Information given:
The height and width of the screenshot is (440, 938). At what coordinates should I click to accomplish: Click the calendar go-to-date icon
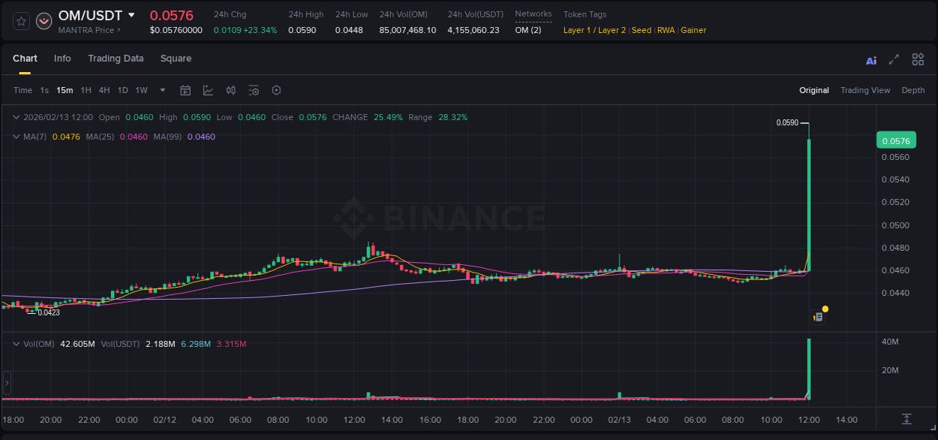[x=185, y=90]
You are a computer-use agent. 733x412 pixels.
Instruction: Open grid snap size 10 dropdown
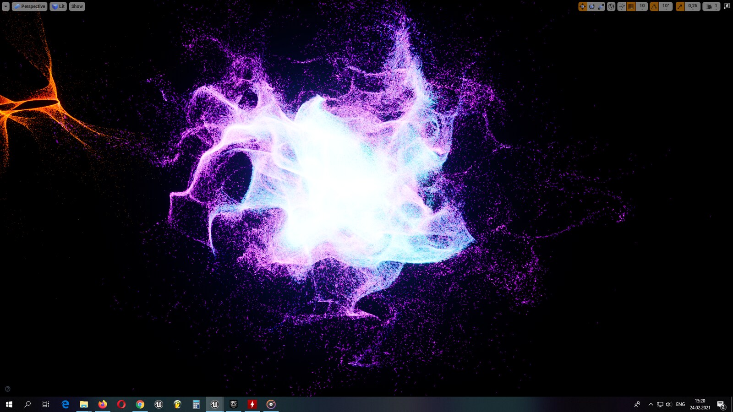(x=642, y=6)
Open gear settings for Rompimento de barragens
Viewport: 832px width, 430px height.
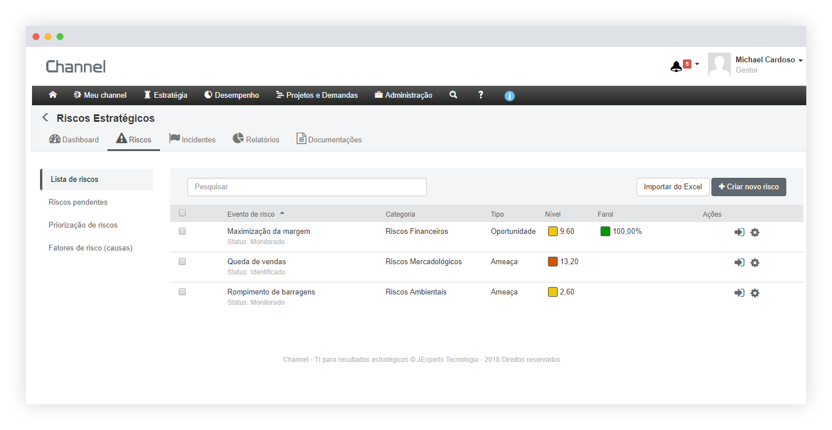tap(754, 293)
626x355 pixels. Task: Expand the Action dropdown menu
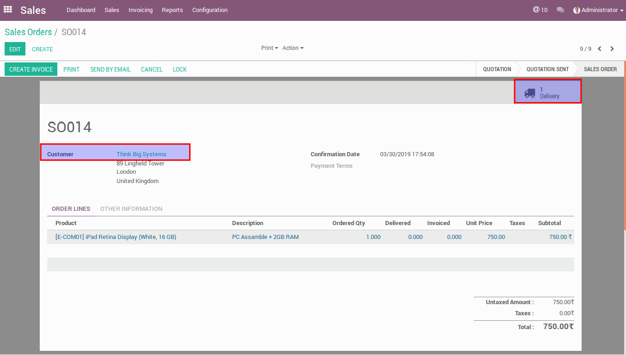(x=293, y=48)
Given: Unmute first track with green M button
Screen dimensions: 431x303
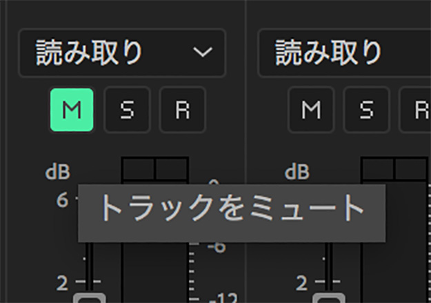Looking at the screenshot, I should click(x=72, y=110).
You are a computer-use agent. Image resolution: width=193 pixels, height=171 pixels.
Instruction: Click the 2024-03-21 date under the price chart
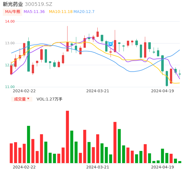(98, 91)
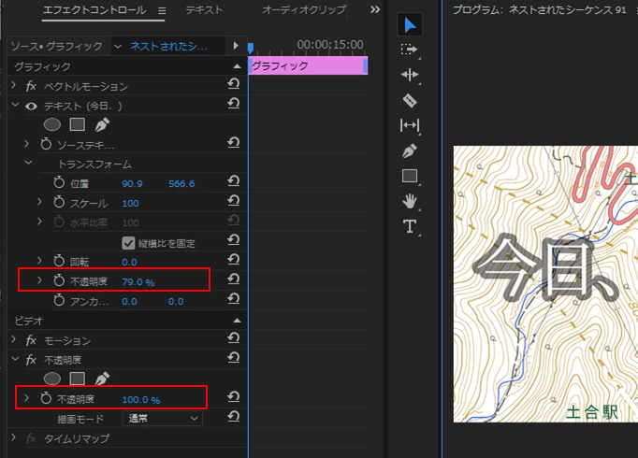This screenshot has width=638, height=458.
Task: Click the 79.0 % opacity value
Action: click(x=138, y=282)
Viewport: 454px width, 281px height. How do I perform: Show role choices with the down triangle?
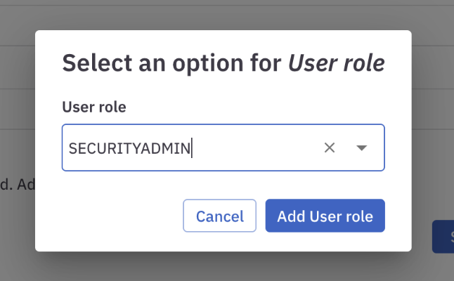tap(362, 148)
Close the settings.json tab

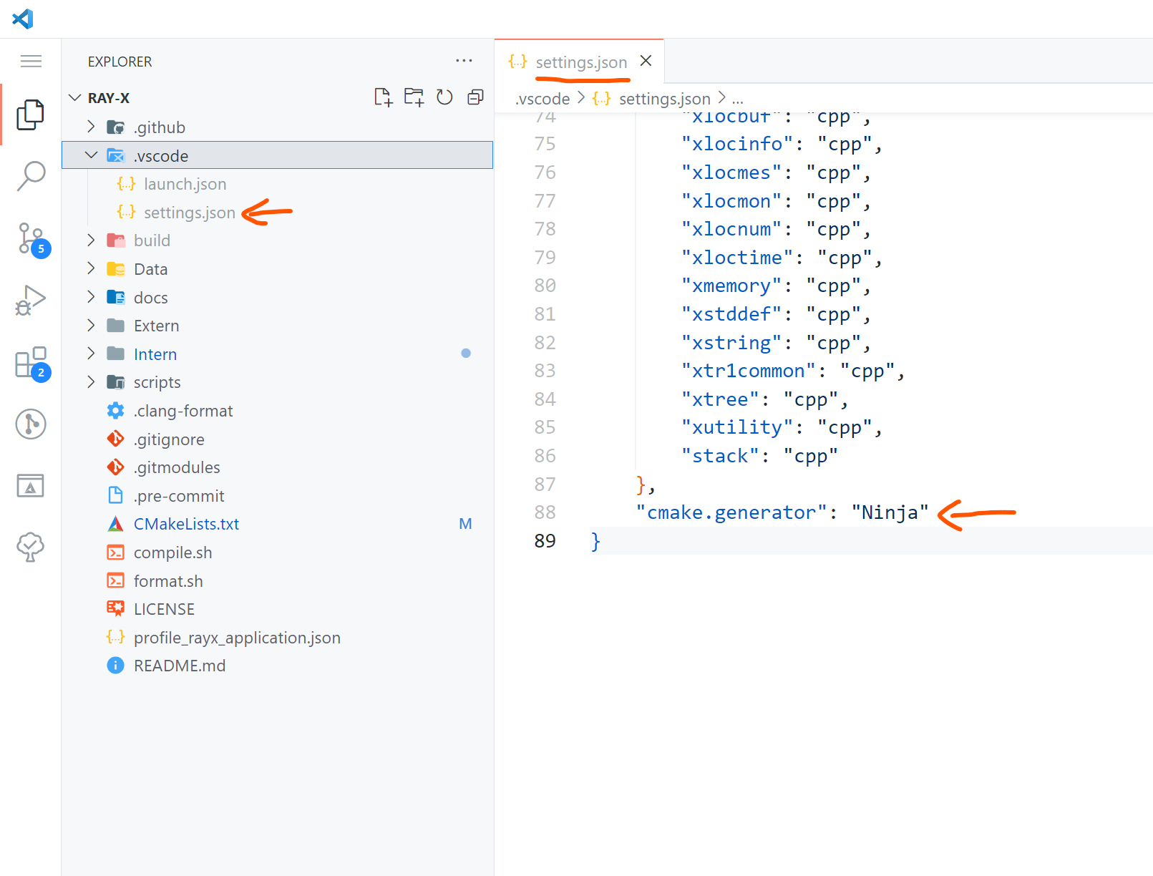(646, 62)
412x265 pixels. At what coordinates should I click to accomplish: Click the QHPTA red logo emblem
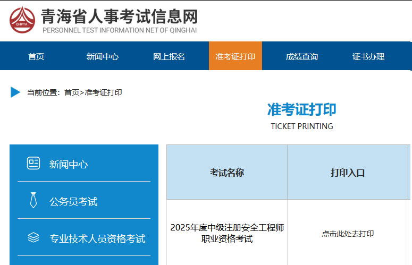[x=22, y=20]
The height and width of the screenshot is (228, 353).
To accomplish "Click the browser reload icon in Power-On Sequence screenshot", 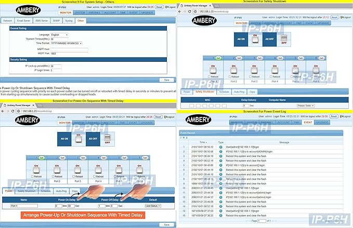I will click(13, 111).
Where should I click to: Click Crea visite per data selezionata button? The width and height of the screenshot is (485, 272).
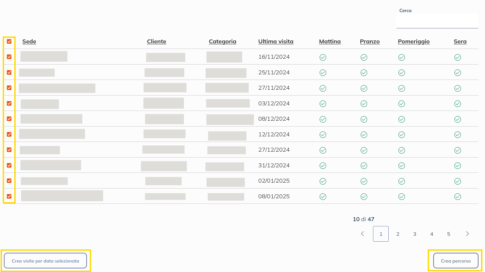(46, 261)
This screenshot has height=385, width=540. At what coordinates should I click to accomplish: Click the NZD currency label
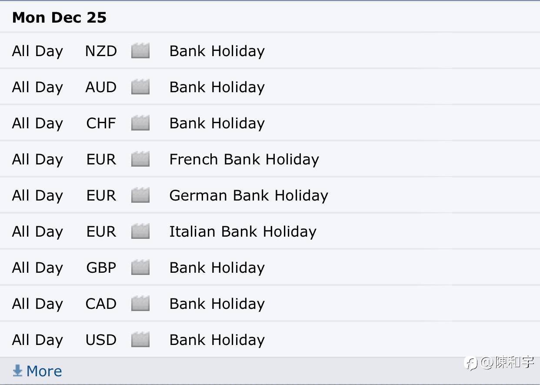101,51
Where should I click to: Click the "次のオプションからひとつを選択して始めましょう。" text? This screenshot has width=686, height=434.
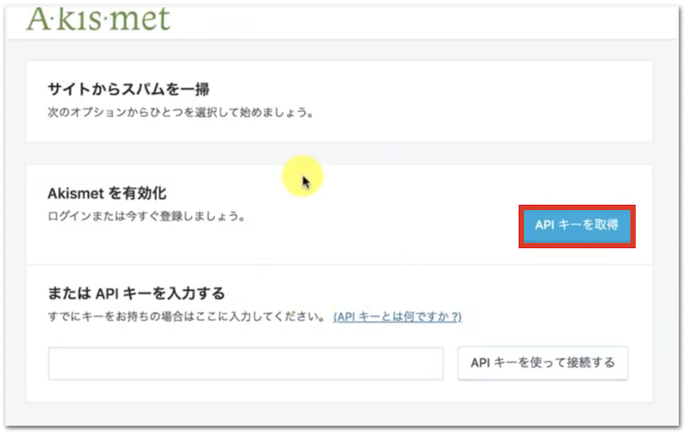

Aim of the task: Go through the entries and return each line where the word "agent" occurs.

Result of the exercise:
You are a computer-use agent. 733x412 pixels.
You are a computer-use agent. Image resolution: width=193 pixels, height=171 pixels.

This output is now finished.